--- GIVEN DATA Enclosed Below ---
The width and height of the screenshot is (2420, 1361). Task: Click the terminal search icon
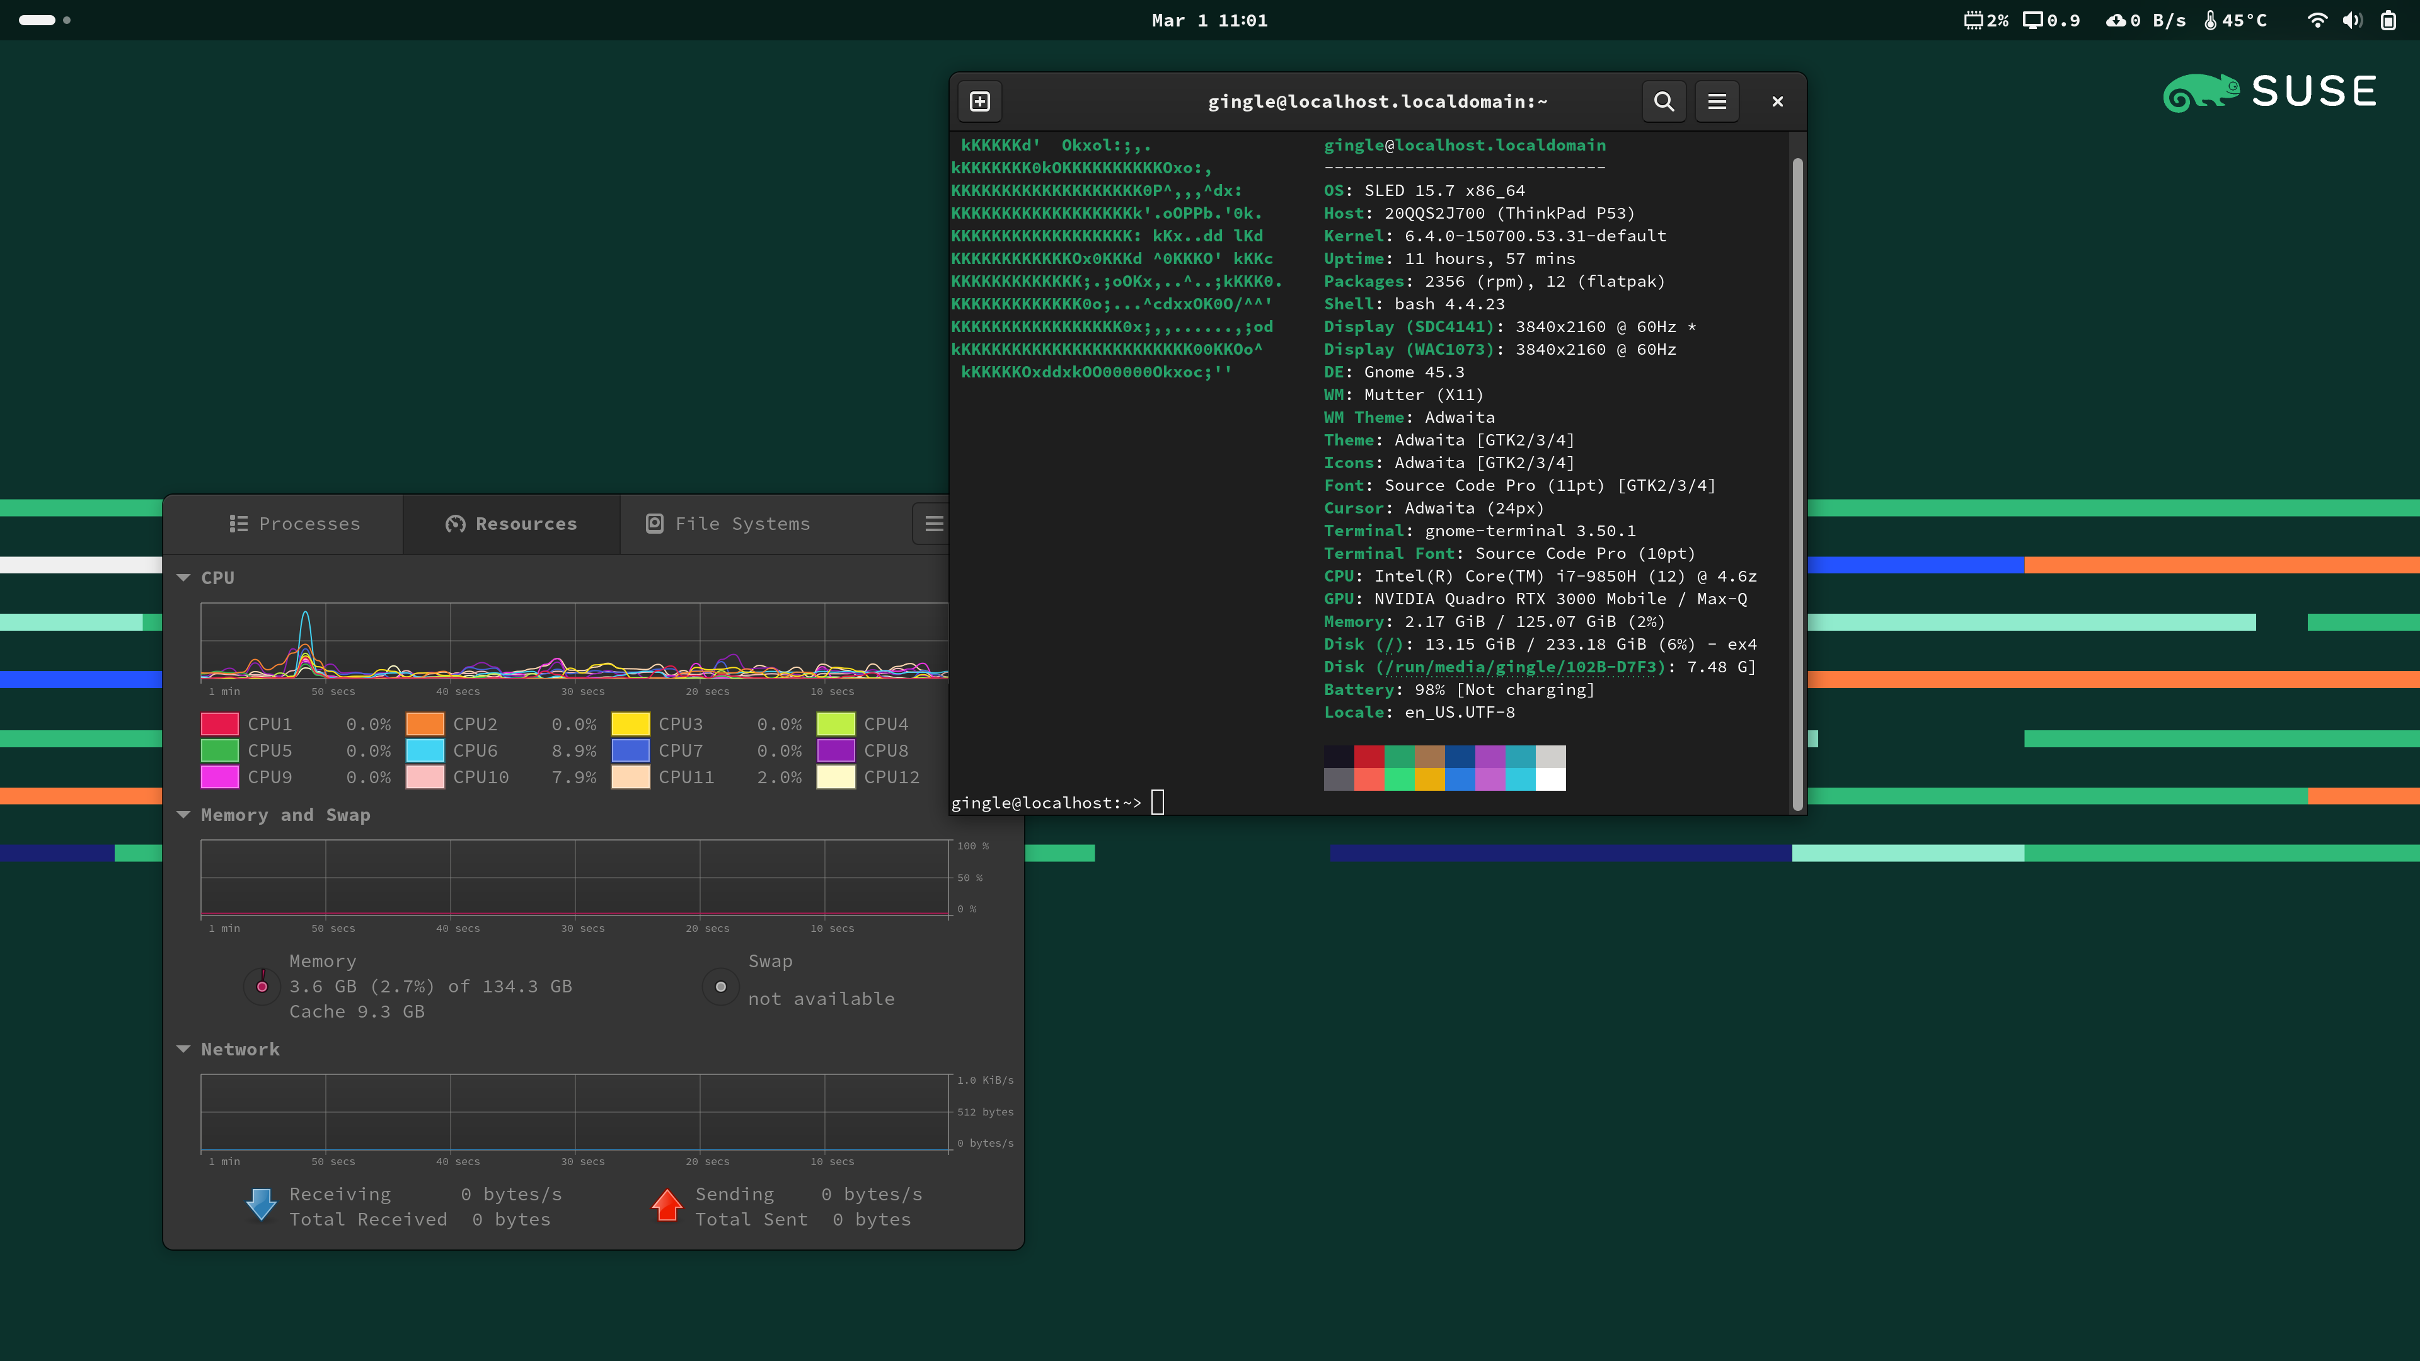tap(1663, 101)
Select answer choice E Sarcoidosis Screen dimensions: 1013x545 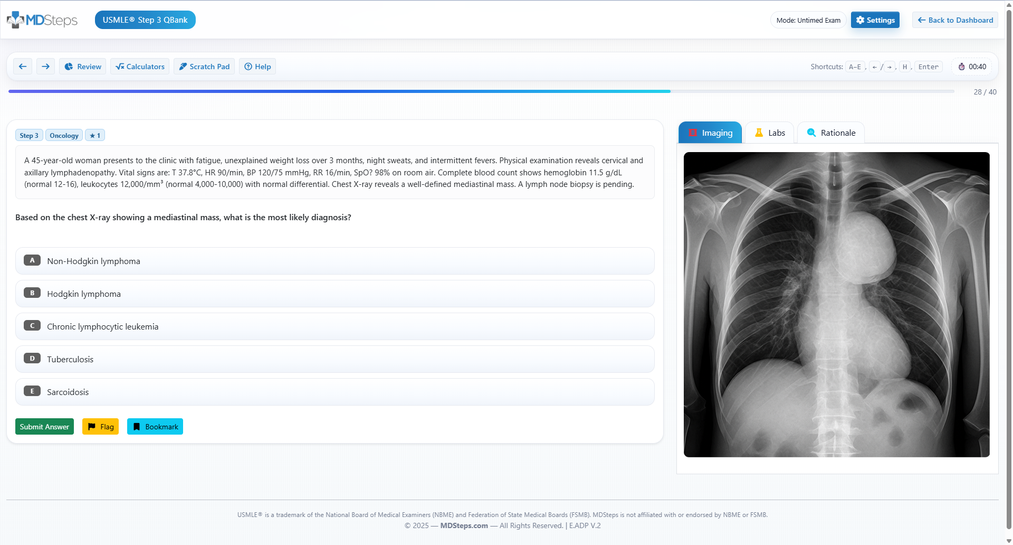(x=335, y=392)
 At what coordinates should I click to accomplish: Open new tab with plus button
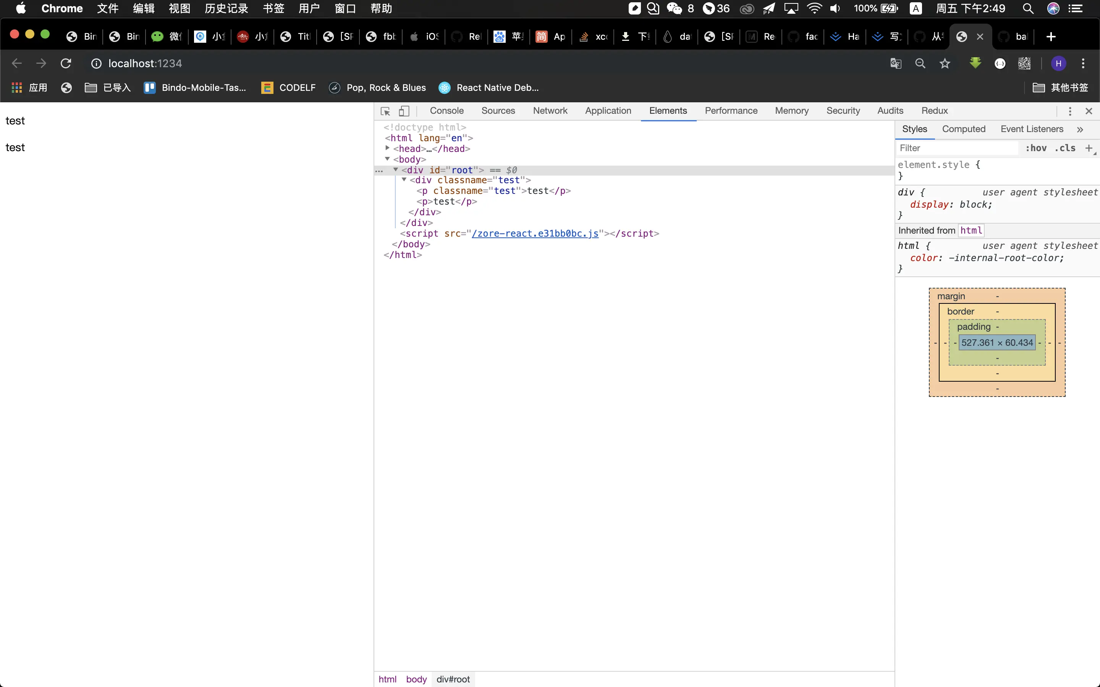1050,37
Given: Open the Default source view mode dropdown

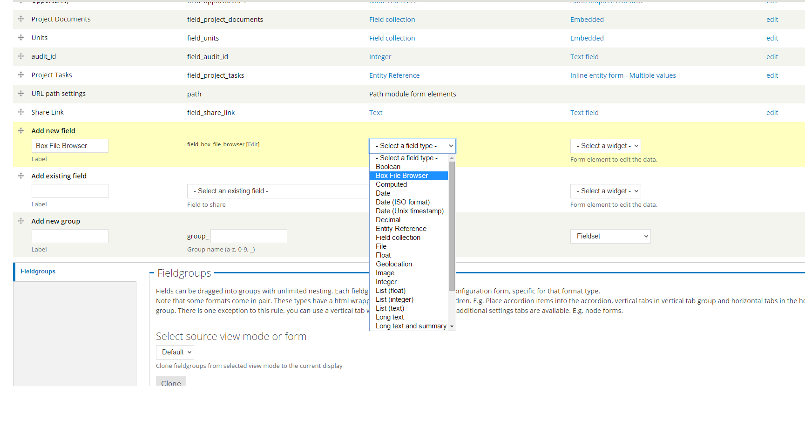Looking at the screenshot, I should [x=175, y=352].
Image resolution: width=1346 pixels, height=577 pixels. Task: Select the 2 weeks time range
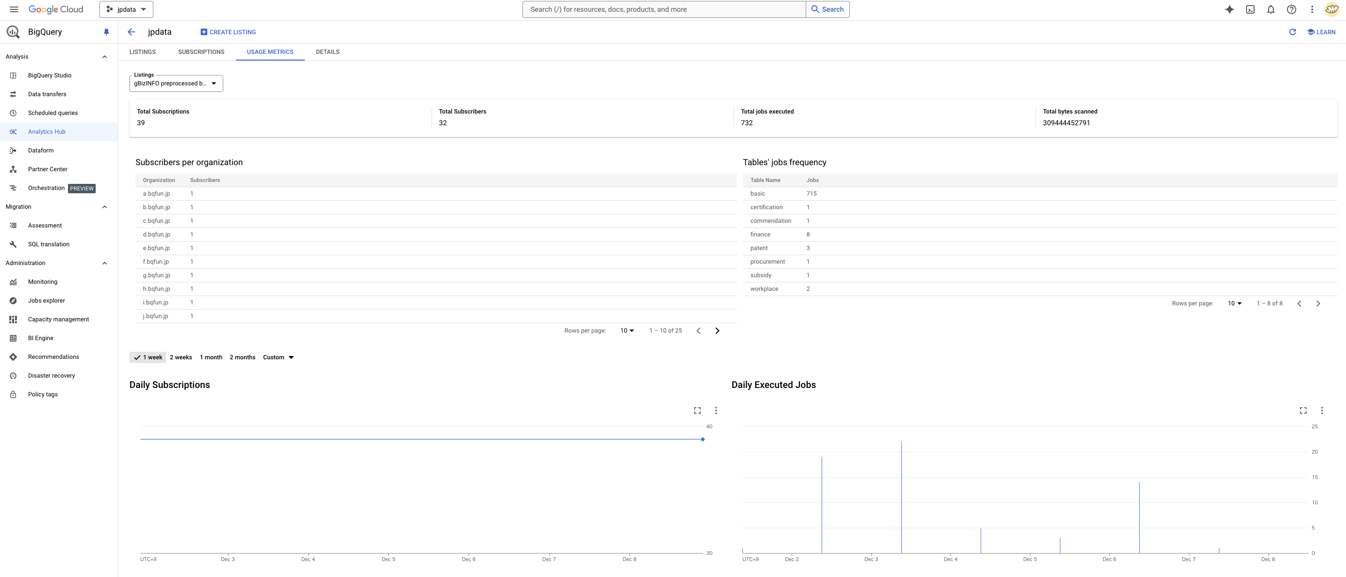pyautogui.click(x=181, y=357)
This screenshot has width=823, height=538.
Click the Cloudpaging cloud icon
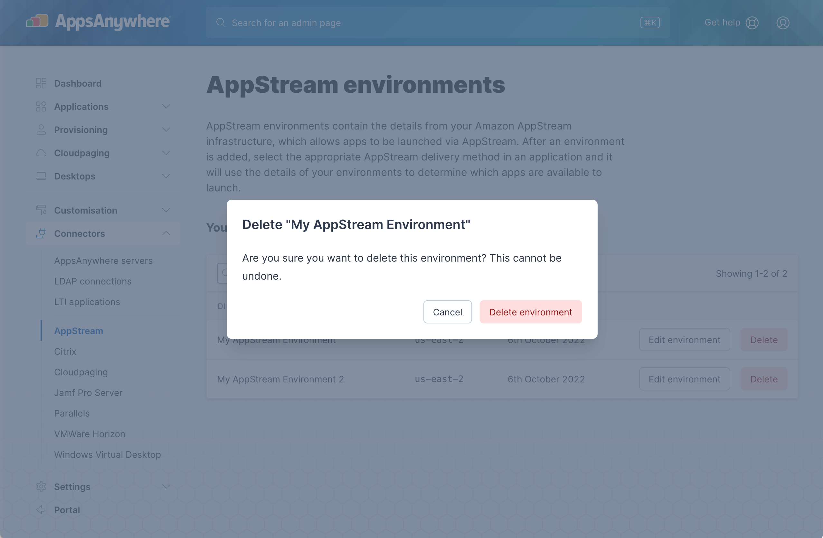point(41,153)
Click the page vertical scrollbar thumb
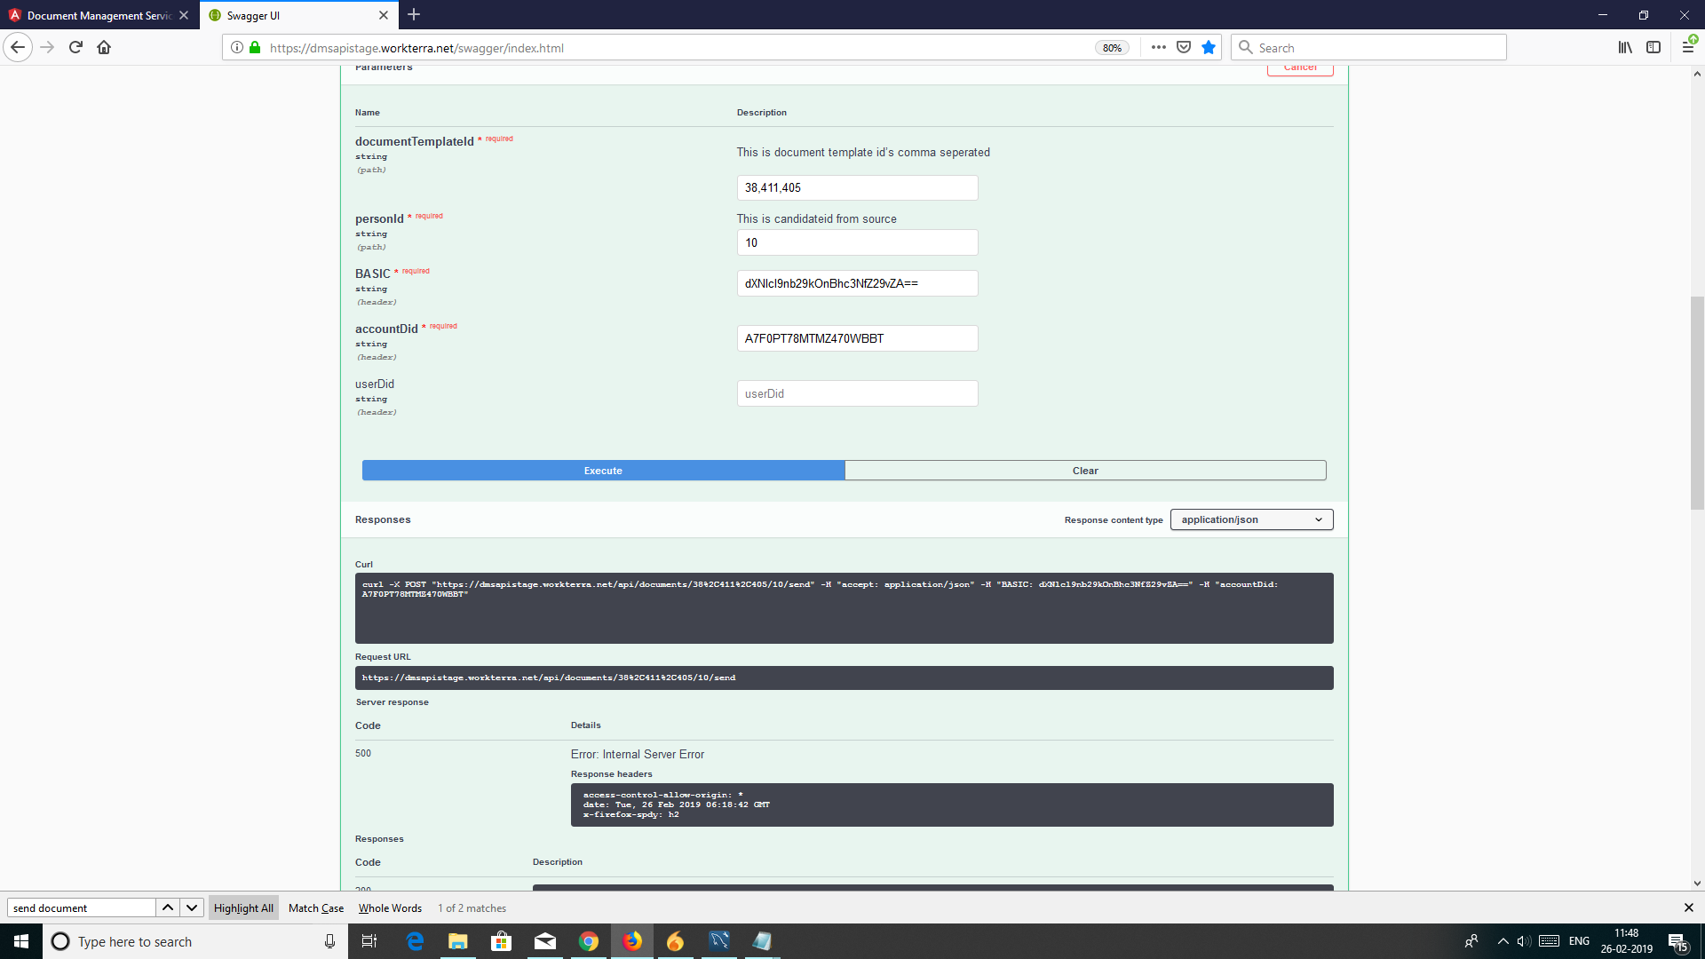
--- End of Enclosed GIVEN DATA ---
Make an exact copy of the lines of the records from the line containing "Given: Open the" through the final line, both ends included, but not of the pictures.

#### SOLUTION TO THIS PROBLEM:
Given: Open the Default source view mode dropdown

Looking at the screenshot, I should [x=175, y=352].
Image resolution: width=1346 pixels, height=577 pixels. Task: Select the 2 weeks time range
pyautogui.click(x=181, y=357)
This screenshot has width=823, height=538.
Click the Cloudpaging cloud icon
point(41,153)
Click the page vertical scrollbar thumb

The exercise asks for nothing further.